What you will do
1. Quote the forum thread about Msconfig in Windows 2000 word for word, starting at "# Msconfig in" and ending at "some of you.".
2. In the forum thread about Msconfig, which operating system does the first poster say they have?

Text to read
========================

# Msconfig in Windows 2000



## Guest (Dec 20, 2002)

Hello,

I have Windows 2000 as my operating system and, therefore, couldn't use the Msconfig command by default. But pvc gave me the following link, and I have used the Misconfig.exe utiltity since.

http://www2.whidbey.com/djdenham/Msconfig.htm

It might be of interest to some of you.


----------



## pyritechips (Jun 3, 2002)

Thx Penny!

I had that too, but then screwed up my system and lost it. Thx for posting it ans saving me a long search!


----------



## Guest (Dec 20, 2002)

Hello Jim,

Pleased to be of help. Vijay sent it to me not long ago.

Bye,


----------



## pvc9 (Jul 7, 2002)

Thx for the thread Penny 

Happy Holidays both of ya


----------



## Guest (Dec 21, 2002)

No problem Vijay - and a happy Christmas to you, too.

========================

Data lines
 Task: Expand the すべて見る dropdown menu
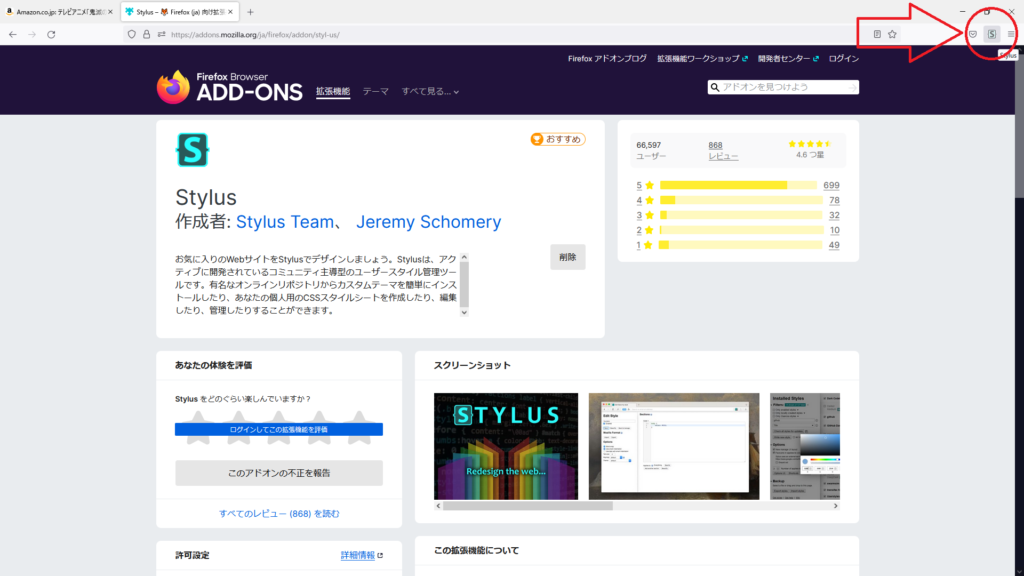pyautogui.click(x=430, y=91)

========================

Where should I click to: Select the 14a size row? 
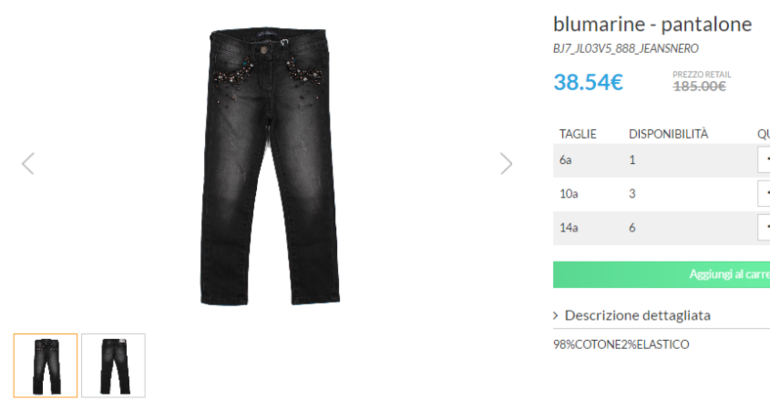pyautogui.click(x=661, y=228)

========================

Exercise results
1.
# Msconfig in Windows 2000



## Guest (Dec 20, 2002)

Hello,

I have Windows 2000 as my operating system and, therefore, couldn't use the Msconfig command by default. But pvc gave me the following link, and I have used the Misconfig.exe utiltity since.

http://www2.whidbey.com/djdenham/Msconfig.htm

It might be of interest to some of you.

2. Windows 2000